**Available data:**
#####

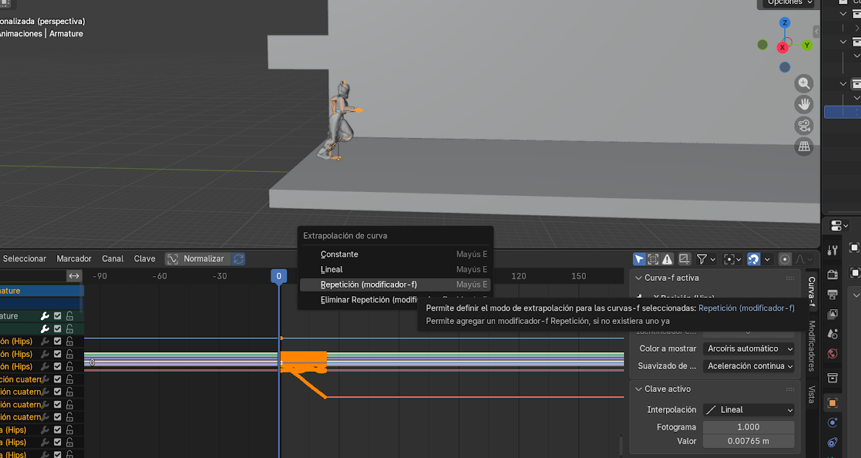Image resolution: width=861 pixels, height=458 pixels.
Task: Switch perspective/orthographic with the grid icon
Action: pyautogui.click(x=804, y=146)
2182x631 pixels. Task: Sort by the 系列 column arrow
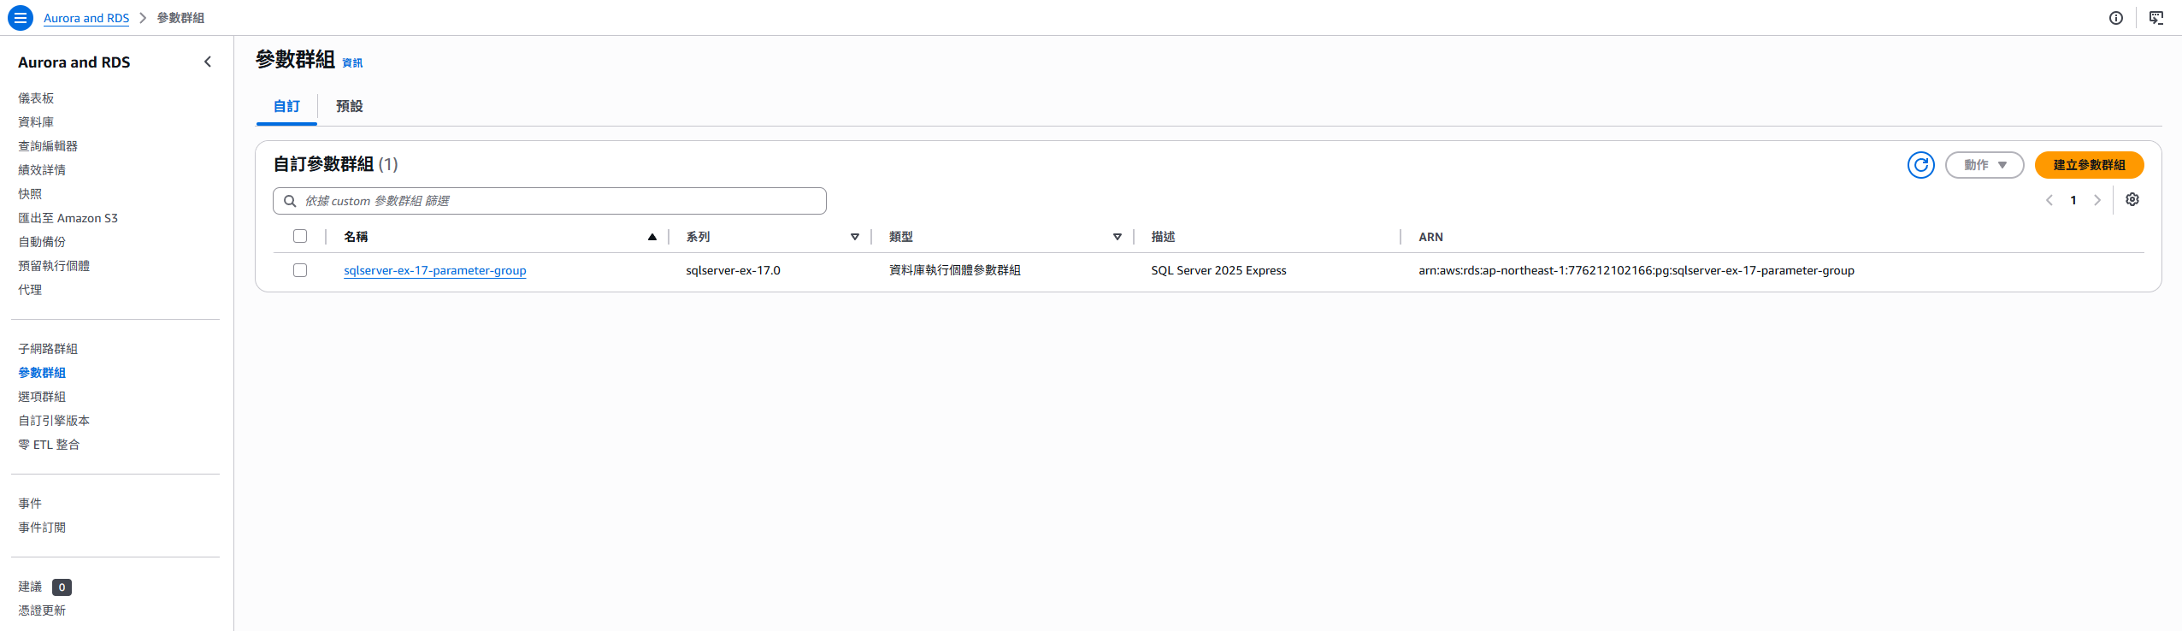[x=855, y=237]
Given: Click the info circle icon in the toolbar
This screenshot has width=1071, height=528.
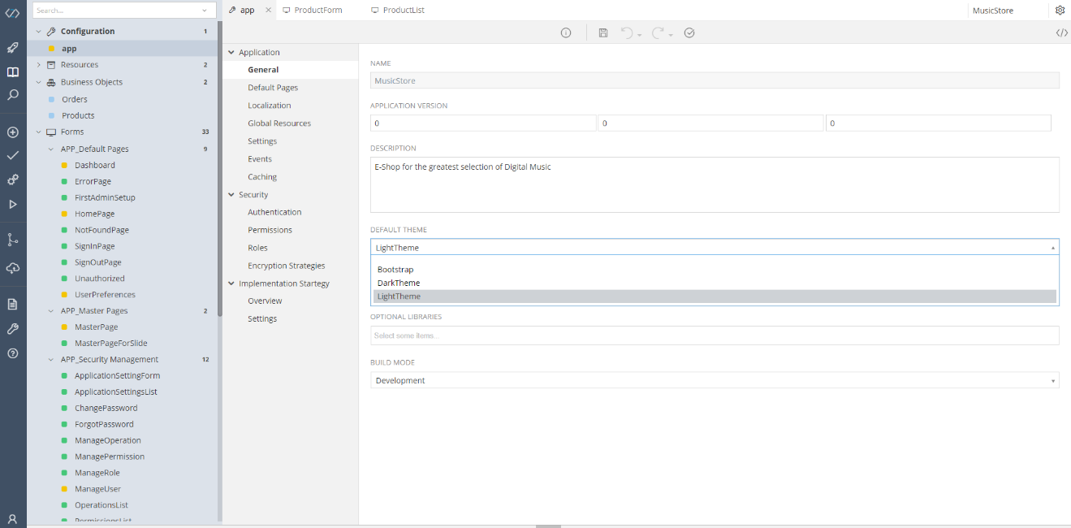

#####

**To do:**
Word for word, restate the lines from the line containing "2182x631 pixels. Task: Sort" through the end of the data, including the first and last of them. Pictures stay out.

**Result for this task:**
2182x631 pixels. Task: Sort by the 系列 column arrow
[x=855, y=237]
Given: Click the info circle icon in the toolbar
This screenshot has width=1071, height=528.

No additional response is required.